The refusal to recognize the contribution is the refusal to consider that gays and lesbians, or people associated with homosexuality, can contribute to the well-being of society. Thus, for example, philosophers of the Enlightenment such as Diderot or Voltaire generally contested the morality of the Ancien Régime and, notably, of the homosexuality they believed ran rampant among members of the church. To reinforce their political design, and their criticism of those in power, they associated the practice of sodomy in closed religious groups with the political
sterility
of these same groups. They explained that such groups did not serve the interest of society, but rather their own: a group whose alleged sexual practices caused it to close in upon itself was necessarily corrupt, because the rule of society was the exchange between groups. The philosophers condemned homosexual relations as a “caste” behavior which had nothing to do with them; it was a means to condemn political sterility by associating it with sexual sterility. The goal of these arguments was the political elimination of the targeted group and, at the same time, helped to perpetuate the stigmatization of homosexual practices.

For its part, the denial of the right to contribute consists of refusing to allow homosexuals to participate in the collective dynamic of the workplace. This attitude is notably illustrated in the 1993 film
Philadelphia
, in which the protagonist, whose homosexuality is revealed when he is afflicted with
AIDS
, is rejected by his employer and excluded from the virile fraternity of his coworkers.

In opposition to this old and strongly ingrained discriminatory logic, a dynamic of anti-discriminatory provisions has been asserted over the past few decades, especially in the wake of European companies working in collaboration with gay and lesbian
associations
. A recommendation by the 1981 Parliamentary Assembly of the European Council aimed to eliminate the discrimination faced by gays and lesbians, given that they should “enjoy the right to sexual self-determination.” The assembly recommended, notably, that homosexuals benefit from equal treatment in the areas of employment, salary, and job security. As for the European Union, in 1994 the European Parliament adopted a report that asked member states to end their respective discriminatory policies and practices founded on sexual orientation (known as the Roth Report). A few years later, Article 13 of the Amsterdam Treaty (an amendment of the 1992 treaty of the European Union), signed in 1997, and which took effect in 1999, stipulated that “Without prejudice to the other provisions of this Treaty and within the limits of the powers conferred by it upon the Community, the Council, acting unanimously on a proposal from the Commission and after consulting the European Parliament, may take appropriate action to combat discrimination occurred based on sex, racial or ethnic origin, religion or belief, disability, age or sexual orientation.” The European Commission also produced provisions on discrimination on December 12, 1999, in advance to the development of a directive regarding employment which addressed discrimination based on sex, racial or ethnic origin, religion or belief, disability, age or sexual orientation. More recently, the European Union’s Charter of Fundamental Rights, adopted on December 7, 2000, expressly stipulated that any and all discrimination based on sexual orientation (chapter 3, Article 21) was forbidden. These various texts had the positive effect of inscribing the question of sexual orientation and equal rights in the social and legal order, even if their application was in reality more difficult given their non-compulsory character and the hesitance of certain countries.

Data rows ->

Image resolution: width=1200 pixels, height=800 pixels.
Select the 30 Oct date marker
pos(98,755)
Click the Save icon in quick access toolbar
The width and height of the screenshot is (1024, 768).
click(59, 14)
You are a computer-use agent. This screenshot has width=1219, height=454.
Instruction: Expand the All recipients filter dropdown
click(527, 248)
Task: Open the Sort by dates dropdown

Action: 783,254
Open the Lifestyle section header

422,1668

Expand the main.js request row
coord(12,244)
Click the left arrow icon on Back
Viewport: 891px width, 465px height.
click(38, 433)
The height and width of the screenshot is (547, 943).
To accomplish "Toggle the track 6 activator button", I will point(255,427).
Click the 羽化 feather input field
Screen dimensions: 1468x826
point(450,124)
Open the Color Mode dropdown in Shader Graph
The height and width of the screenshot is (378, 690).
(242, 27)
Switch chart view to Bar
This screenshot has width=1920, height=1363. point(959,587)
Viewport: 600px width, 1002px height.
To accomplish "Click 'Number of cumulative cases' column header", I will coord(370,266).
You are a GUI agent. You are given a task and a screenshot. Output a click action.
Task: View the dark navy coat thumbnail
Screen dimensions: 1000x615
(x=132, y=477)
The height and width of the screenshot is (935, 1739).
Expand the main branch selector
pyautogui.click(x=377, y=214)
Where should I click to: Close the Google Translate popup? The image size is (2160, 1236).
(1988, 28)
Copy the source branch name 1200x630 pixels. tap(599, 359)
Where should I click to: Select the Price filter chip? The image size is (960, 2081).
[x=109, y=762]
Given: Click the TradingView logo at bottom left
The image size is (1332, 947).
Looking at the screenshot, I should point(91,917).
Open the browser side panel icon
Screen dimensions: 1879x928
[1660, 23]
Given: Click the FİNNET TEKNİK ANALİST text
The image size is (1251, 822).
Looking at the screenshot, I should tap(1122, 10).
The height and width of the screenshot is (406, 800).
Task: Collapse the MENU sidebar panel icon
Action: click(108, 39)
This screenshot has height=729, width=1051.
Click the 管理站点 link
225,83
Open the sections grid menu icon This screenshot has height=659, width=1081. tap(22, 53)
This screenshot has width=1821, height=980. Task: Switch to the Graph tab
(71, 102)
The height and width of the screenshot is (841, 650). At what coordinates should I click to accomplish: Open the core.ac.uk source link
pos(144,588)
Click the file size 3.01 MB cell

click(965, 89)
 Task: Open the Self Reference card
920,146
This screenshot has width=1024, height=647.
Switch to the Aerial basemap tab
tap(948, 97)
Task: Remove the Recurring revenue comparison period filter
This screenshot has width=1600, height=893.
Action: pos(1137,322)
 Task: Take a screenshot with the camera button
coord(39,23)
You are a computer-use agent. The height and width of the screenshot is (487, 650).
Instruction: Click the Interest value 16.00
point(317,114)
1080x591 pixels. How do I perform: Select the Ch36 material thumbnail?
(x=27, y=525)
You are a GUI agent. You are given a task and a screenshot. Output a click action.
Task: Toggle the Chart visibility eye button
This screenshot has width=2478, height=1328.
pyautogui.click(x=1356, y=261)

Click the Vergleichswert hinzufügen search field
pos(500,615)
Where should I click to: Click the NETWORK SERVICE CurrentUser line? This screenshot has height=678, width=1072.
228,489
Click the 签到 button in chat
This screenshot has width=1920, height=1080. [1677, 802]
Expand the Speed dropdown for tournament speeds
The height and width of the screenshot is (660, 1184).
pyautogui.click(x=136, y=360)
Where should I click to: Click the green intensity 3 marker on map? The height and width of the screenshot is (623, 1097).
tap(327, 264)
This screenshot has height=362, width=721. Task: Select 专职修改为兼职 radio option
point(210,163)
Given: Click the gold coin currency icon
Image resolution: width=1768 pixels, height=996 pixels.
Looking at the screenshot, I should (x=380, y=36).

Do this ->
The text on discrimination against gays and lesbians quotes Article 13 of the Amsterdam Treaty. List every ground of discrimination named in that quotation.

Right answer ->
- sex
- racial or ethnic origin
- religion or belief
- disability
- age
- sexual orientation